Design
Specialising in the development of improved designs for clinical trials
Traditional phase III randomised trials often require large numbers of patients, take a long time, and cost many millions of pounds. The Design programme aims to improve the efficiency and resilience of randomised trials by proposing new trial designs.
- Efficiency is the ability to identify a treatment effect (or lack of effect) quickly with best use of resources.
- Resilience is the ability to reach credible answers when design assumptions turn out to be inaccurate.
We specialise in the development of improved designs for clinical trials and related study types, to enable rapid, efficient and better evaluation of therapies. New design methodology usually requires new software, and we provide user-friendly software packages for internal and external use. We also improve some existing trial designs in a similar manner.
Our Main Areas of Work
Trials that address several questions
Multi-arm multi-stage (MAMS) platform trials
The MAMS design aims to maximise the efficiency of testing treatments by allowing more flexibility in the trial’s design and the ability to make data-driven decisions as the trial progresses.

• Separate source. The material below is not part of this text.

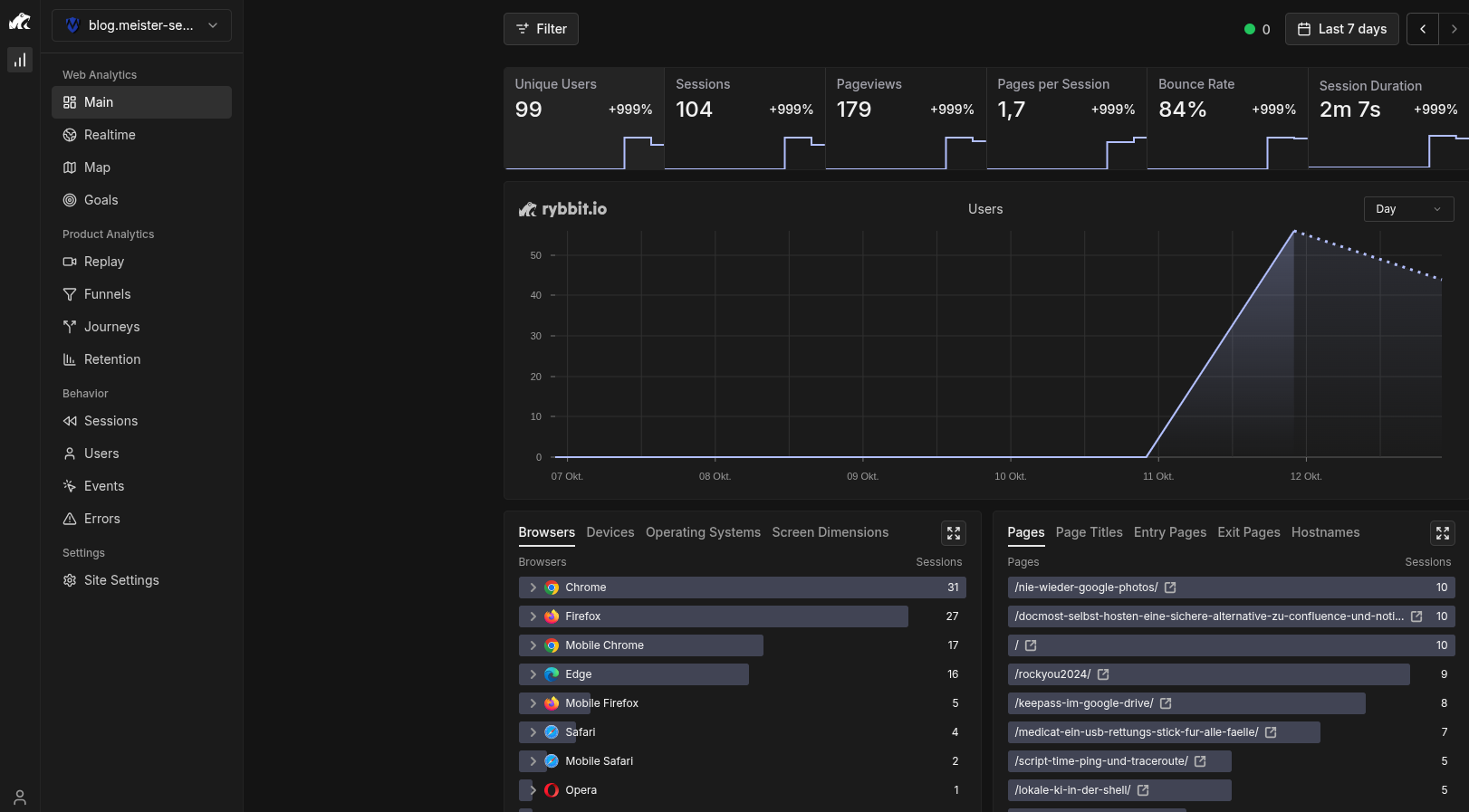Expand the Chrome browser row
The image size is (1469, 812).
coord(533,588)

Response over continuous intervention (ROCI) design
ROCI is a type of design that compares a range of different treatment durations, doses or frequencies to identify the optimal one.

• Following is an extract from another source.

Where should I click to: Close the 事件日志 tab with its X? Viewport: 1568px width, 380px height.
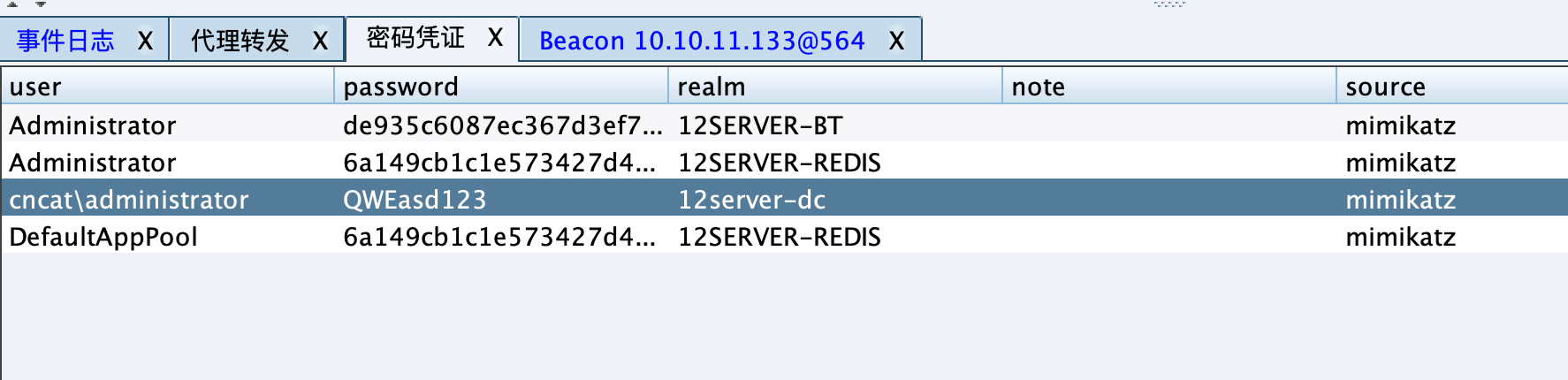[x=145, y=41]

Personalised Randomised Controlled Trial (PRACTical) design
The PRACTical design compares multiple available treatments and provides the best treatment option for each patient.
Factorial trials
Factorial trials randomise the same participants to more than one treatment (or factor). Our work focuses on how to design, analyse, and report factorial trials, as well as how to decide whether a factorial design is most appropriate.
Sharing our expertise in MAMS platform trials
We share our experience of setting up, running, analysing and communicating clinical trials that are designed to address multiple questions.
Improving trial designs
Advanced sample size software
Sample size calculation is essential to ensure sufficient power to evaluate the effect of a treatment. We develop software packages to help calculate the sample size of complex trials.

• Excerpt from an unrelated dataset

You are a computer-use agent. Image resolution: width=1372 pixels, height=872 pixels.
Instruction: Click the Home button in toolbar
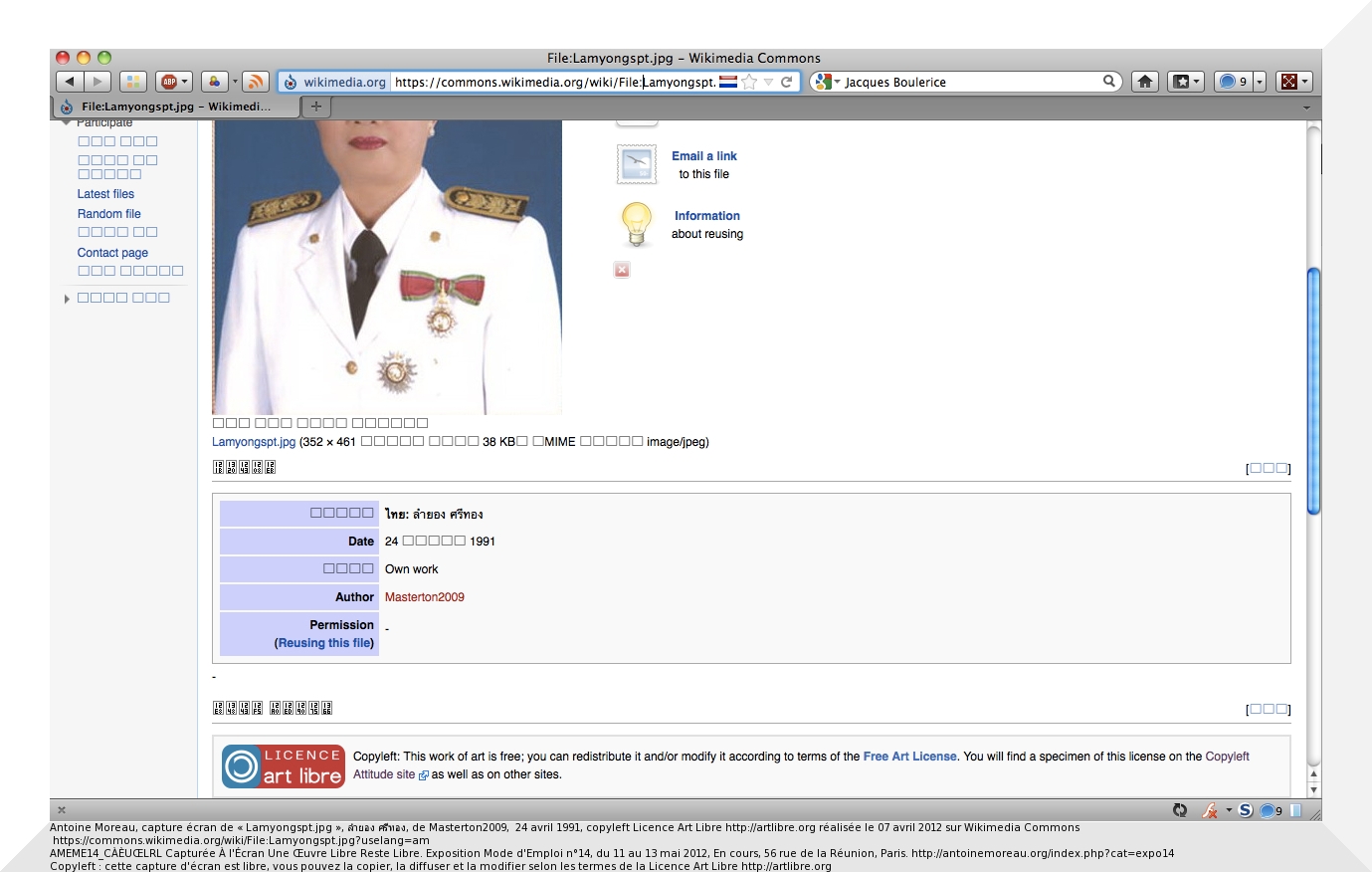point(1145,82)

Efficient cluster-randomised trials
Cluster randomised trials are designs where groups of individuals are randomised to treatment or control. Our work focuses on how to optimise their design and to show new ways to understand and report these trials.
Efficient non-inferiority trials
Non-inferiority trials explore if a new treatment is as effective as existing treatments. We focus on improving the design of non-inferiority trials and provide guidance on how to interpret their results.